Physicists Crush Diamonds With Giant Laser
Physicists have used the world's most powerful laser to zap diamonds. The results, they say, could tell us more about the cores of giant planets.
"Diamonds have very special properties, besides being very expensive and used for jewelrey etc.," says Raymond Smith, a researcher at Lawrence Livermore National Laboratory in California. "It's the hardest substance known to man."
And diamonds aren't just here on Earth. Diamonds are made of carbon, and carbon is one of the most abundant elements in the universe. Scientists now believe that diamonds might be relatively common, especially at the cores of giant planets.
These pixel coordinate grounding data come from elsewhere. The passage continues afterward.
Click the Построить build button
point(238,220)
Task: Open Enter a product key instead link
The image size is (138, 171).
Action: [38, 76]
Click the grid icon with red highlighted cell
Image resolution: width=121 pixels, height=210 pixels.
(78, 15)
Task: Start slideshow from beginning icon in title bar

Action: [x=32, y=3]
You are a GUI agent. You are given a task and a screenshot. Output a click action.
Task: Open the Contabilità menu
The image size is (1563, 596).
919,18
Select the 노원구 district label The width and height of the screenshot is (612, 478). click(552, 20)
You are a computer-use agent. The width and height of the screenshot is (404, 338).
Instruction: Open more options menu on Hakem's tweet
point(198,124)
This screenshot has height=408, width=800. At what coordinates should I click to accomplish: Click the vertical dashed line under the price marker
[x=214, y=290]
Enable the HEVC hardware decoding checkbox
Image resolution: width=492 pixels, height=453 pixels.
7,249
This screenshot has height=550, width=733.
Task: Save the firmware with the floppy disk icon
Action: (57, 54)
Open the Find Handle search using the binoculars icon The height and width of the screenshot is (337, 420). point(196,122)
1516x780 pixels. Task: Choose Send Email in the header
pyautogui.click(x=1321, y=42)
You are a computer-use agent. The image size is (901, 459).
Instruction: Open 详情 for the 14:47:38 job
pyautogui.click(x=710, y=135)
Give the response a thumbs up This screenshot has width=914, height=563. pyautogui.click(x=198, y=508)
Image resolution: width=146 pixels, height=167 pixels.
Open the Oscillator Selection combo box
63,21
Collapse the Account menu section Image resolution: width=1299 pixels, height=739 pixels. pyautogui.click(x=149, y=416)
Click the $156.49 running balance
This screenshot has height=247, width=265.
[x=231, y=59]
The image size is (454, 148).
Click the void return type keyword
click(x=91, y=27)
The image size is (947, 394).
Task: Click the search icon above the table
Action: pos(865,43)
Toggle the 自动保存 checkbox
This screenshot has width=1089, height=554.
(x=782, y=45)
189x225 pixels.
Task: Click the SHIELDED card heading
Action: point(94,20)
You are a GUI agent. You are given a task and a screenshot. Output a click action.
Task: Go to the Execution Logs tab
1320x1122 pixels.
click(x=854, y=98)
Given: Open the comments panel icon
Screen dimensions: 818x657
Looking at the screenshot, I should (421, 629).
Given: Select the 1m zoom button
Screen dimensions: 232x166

That goes for the eighth planet in our solar system, Neptune. "There's studies suggesting that Neptune has a diamond core," he says.
At least that's the theory. But the pressure at Neptune's center is enormous. Researchers weren't sure what that would do to a diamond.
"Before these experiments scientists just did not have the capabilities at hand to generate these high pressures," he says.
Livermore Lab has the world's most powerful laser, the National Ignition Facility. Smith and colleagues used its 176 beams to squeeze a tiny diamond target. The team got up to 50 million atmospheres of pressure, that's about 10 times the density of the Earth's core.
The diamond at the center of the capsule was at the density of lead before it was vaporized by the laser energy. The results, published in Nature, prove that diamond can withstand this kind of crushing. More studies are being planned to see how its behavior might change.
So what expensive thing can Smith target next? Maybe caviar?
"We could compress caviar to very high pressure," he says. "But probably the practical and planetary applications would be limited."